第5話 転校生の井坂幸は何も知らない(5)

 村上はパン派。

 それしかあり得ない。

 朝からご飯を食べるなんてデブのやること。

 そう言った村上に、首を傾げたモブ子あいつらの喧嘩の原因。

 そう告げた時の転校生の顔は面白いぐらいに硬直していた。

「え?」

「村上は朝パン派で、モブ子はごはん派だから、朝パンだとお腹減りませんか? って質問しただけで、あのブチギレ具合だよ」

「……そんなことで?」

「ああ、そんなことであいつは本気でキレている」

 唖然としている。

 でもさ、そんなもんなんだよなあ。

 人が本気でキレる理由なんてそんなもんなんだ。

 まあ、あいつの場合はちゃんと背景があるけどな。

「あいつはさ、高校デビューなんだよ」

 村上夏樹。

 あいつとはそれなりの付き合いだ。

 まさか、同じ高校に入学するとは思わなかった。

「もしかして、中学の時から?」

「ああ、同中だよ」

 あの頃とはまるで違う。

 中学の時は、温厚でもっと接しやすい奴だったんだけどな。

「元々あいつは、教室の隅にいるような連中だったよ」

 今とはまるで真逆だ。

 クラスカーストの頂点に立つあいつはただの高校デビューだ。

 そんなの、同じ中学の奴なら誰だって知っている。

 だが、告げ口はしないだろう。

 そんな度胸のある奴はいない。

 そんなことを言ったら、村上に何をされるか分からないからな。

 あいつは、今の立場に執着している。

 それも異常なまでに。

 それは、傍から見るだけでも伝わってくるからなあ。

「群れの頂点を極める奴っていうのは、大体粗野な言動で頭が悪い奴が多い。だけどここの学校は進学校。
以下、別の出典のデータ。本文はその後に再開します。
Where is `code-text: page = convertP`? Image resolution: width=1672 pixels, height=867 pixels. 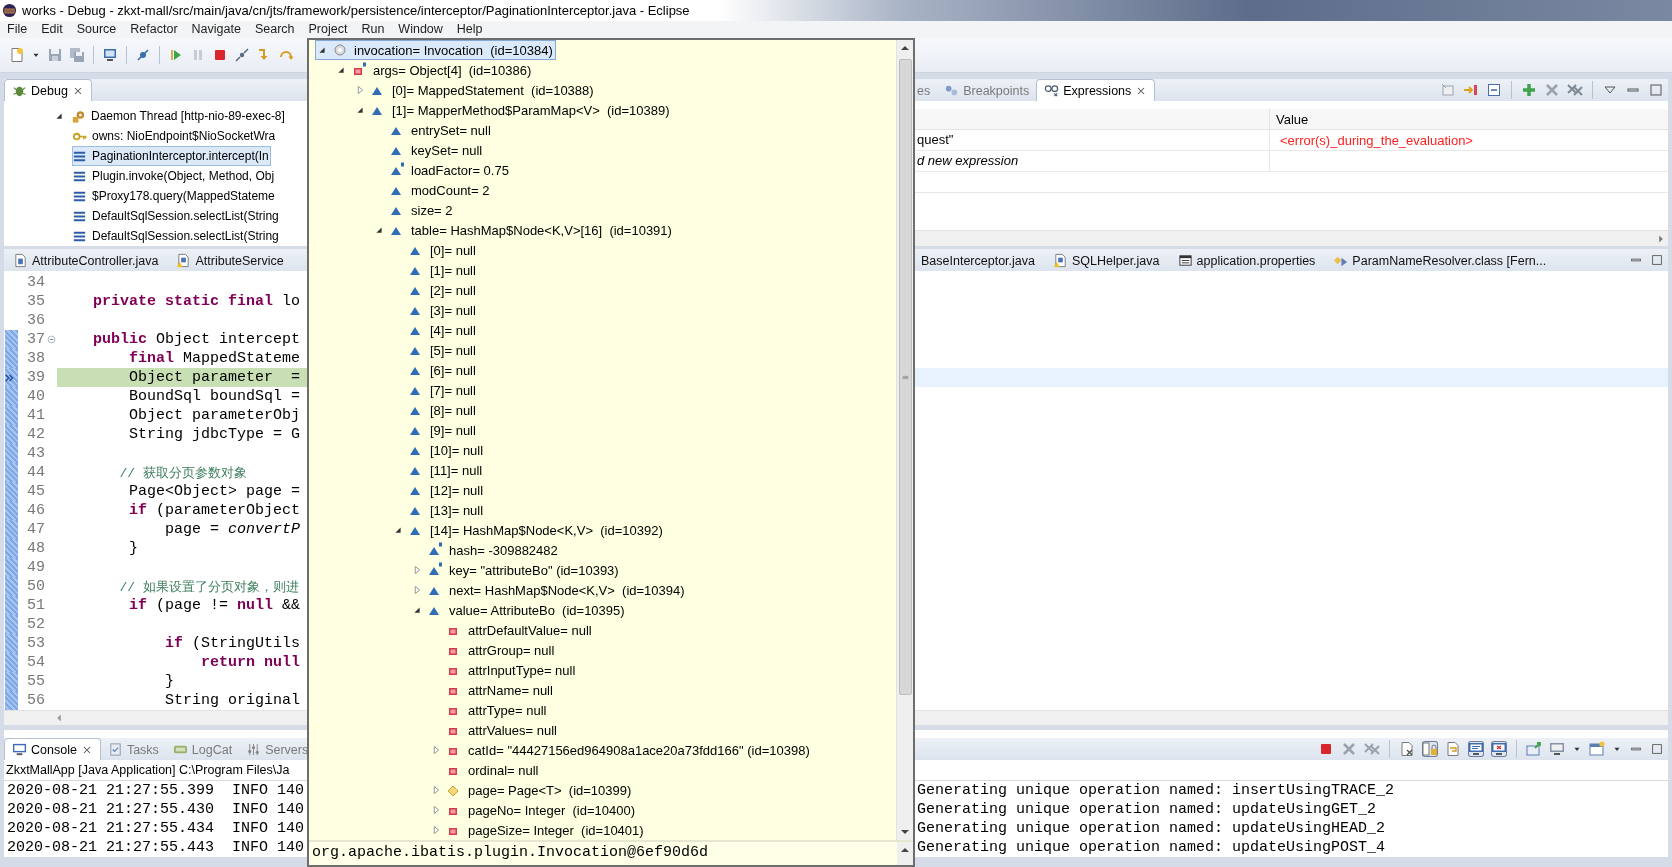
code-text: page = convertP is located at coordinates (232, 530).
中学の時にスクールカースト上位にいた連中は軒並み学力の低い高校に進学するか、就職した。つまり、王座は空席となった」

 不思議だよなあ。

 環境が変わるだけで、今までスクールカースト下位だった奴が、上位に一気に躍り出たわけだから。

 そして、村上は変わってしまった。

 中学で息巻いていた連中は、未だに好きになれない。

 だが、あいつらは、あいつらでストッパーがあった。

 でも、村上にはそれがない。

「空席に座ったのがあいつだ。だからこそ必死なんだよ。高校生活は椅子取りゲームだ。いつ自分の席が奪われるか分からない。その不安からか、あいつには余裕が一切ない。だから自分を否定する奴に容赦がない」

 村上は生まれてからずっと頂点に立ったわけじゃない。

 だから、振舞い方が分からない。

 どっしり構えて入ればいいのに、いつ誰かにその地位を脅かされるか分からないから、とにかく周りに牽制を入れる。

 敵じゃない奴を敵視する。

 勝手に仮想敵を作り上げてしまう。

 結局、あいつは昔自分がされたことをそのまま再現しようとしているだけだ。

 自分が虐げられて嫌だったはずのことを、他人にしているだけだ。

 だけど、それはあくまで劣化コピー。

 どこまでいっても振舞い方に違和感しかない。

 俺からすればな。

「最初からスクールカーストの頂点に立っている奴は、寛容な奴が多いんだけどな。あの手のタイプがスクールカーストの頂点に立つと面倒なんだよなあ」

「それで、それで、みんな納得しているんですか?」

「元は部外者のお前からしたら異常だろうけどさ。ここまでくるのに色々とあったわけよ。それで、みんな納得したんだ」

「あんなに乱暴なのにですか?」

「乱暴だからだよ。誰だって自分は傷つきたくない。だから他人を傷つける覚悟を持つ奴が頂点に立つ。当たり前のことだ」

 転校生だからな。

 切り取られた場面だけ見れば、そりゃあ、そういう反応になる。

 理解できないだろう。

 場所が違えば村上こそいじめられるような対象になりかねないが、ここでは村上の絶対王政がまかり通っている。

 だけど、どれだけ横暴でも、どれだけ自己中でも。

 自分が傷つきたくない。

 そう思ったら最後、例え教師であっても村上には逆らえない。

「あいつはボス猿なんだよ」

「ボス猿?」

「ああ。他のどこからの集団じゃ全く通じない。だけど、この学校、この学年限定なら、あいつは確かに頂点にいる。だから、あいつはボス猿だよ」

 肉食動物。

 そんなものに例えるほど強大な力は持っていない。

 でも、だからこそ厄介。

 ボス猿の支配されたクラスでどう生き残るか。

 それをしっかり教えてやろう。